-- PROBLEM TO SOLVE --
Please set out the lines below as a numbered list, omitting any that are blank.

-- EXERCISE INPUT --
--------------------------------------------------
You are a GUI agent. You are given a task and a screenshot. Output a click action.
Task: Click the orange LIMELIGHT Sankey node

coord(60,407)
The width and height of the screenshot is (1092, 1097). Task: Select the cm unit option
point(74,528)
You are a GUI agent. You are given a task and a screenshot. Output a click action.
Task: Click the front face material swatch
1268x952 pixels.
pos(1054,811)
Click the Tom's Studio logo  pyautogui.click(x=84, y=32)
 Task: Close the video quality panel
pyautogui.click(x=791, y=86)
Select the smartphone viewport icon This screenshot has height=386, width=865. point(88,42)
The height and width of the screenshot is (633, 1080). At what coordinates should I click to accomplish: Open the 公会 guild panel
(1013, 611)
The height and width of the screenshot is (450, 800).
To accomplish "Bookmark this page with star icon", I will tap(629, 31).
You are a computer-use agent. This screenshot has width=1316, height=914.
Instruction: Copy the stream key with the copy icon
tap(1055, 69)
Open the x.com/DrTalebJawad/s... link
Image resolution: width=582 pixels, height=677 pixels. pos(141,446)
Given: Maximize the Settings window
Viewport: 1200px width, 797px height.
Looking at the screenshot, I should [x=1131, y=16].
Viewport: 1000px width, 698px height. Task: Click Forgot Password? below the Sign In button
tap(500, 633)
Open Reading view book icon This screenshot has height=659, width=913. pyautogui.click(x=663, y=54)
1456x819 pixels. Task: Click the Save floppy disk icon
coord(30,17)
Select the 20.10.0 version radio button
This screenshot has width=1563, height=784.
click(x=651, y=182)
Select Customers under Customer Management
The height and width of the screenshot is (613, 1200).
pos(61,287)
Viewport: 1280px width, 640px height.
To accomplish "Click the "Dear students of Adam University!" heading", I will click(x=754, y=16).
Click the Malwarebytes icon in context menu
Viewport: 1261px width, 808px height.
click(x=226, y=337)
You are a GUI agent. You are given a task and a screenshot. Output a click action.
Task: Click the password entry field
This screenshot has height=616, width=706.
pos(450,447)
--------------------------------------------------
-- RESPONSE --
1. You are a GUI agent. You are given a task and a screenshot. Output a click action.
2. Task: Click the orange LIMELIGHT Sankey node
3. coord(60,407)
4. The width and height of the screenshot is (1092, 1097). Task: Select the cm unit option
5. point(74,528)
6. You are a GUI agent. You are given a task and a screenshot. Output a click action.
7. Task: Click the front face material swatch
8. 1268x952 pixels.
9. pos(1054,811)
10. Click the Tom's Studio logo  pyautogui.click(x=84, y=32)
11.  Task: Close the video quality panel
12. pyautogui.click(x=791, y=86)
13. Select the smartphone viewport icon This screenshot has height=386, width=865. point(88,42)
14. The height and width of the screenshot is (633, 1080). At what coordinates should I click to accomplish: Open the 公会 guild panel
15. (1013, 611)
16. The height and width of the screenshot is (450, 800).
17. To accomplish "Bookmark this page with star icon", I will tap(629, 31).
18. You are a computer-use agent. This screenshot has width=1316, height=914.
19. Instruction: Copy the stream key with the copy icon
20. tap(1055, 69)
21. Open the x.com/DrTalebJawad/s... link
22. Image resolution: width=582 pixels, height=677 pixels. pos(141,446)
23. Given: Maximize the Settings window
24. Viewport: 1200px width, 797px height.
25. Looking at the screenshot, I should [x=1131, y=16].
26. Viewport: 1000px width, 698px height. Task: Click Forgot Password? below the Sign In button
27. tap(500, 633)
28. Open Reading view book icon This screenshot has height=659, width=913. pyautogui.click(x=663, y=54)
29. 1456x819 pixels. Task: Click the Save floppy disk icon
30. coord(30,17)
31. Select the 20.10.0 version radio button
32. This screenshot has width=1563, height=784.
33. click(x=651, y=182)
34. Select Customers under Customer Management
35. The height and width of the screenshot is (613, 1200).
36. pos(61,287)
37. Viewport: 1280px width, 640px height.
38. To accomplish "Click the "Dear students of Adam University!" heading", I will click(x=754, y=16).
39. Click the Malwarebytes icon in context menu
40. Viewport: 1261px width, 808px height.
41. click(x=226, y=337)
42. You are a GUI agent. You are given a task and a screenshot. Output a click action.
43. Task: Click the password entry field
44. This screenshot has height=616, width=706.
45. pos(450,447)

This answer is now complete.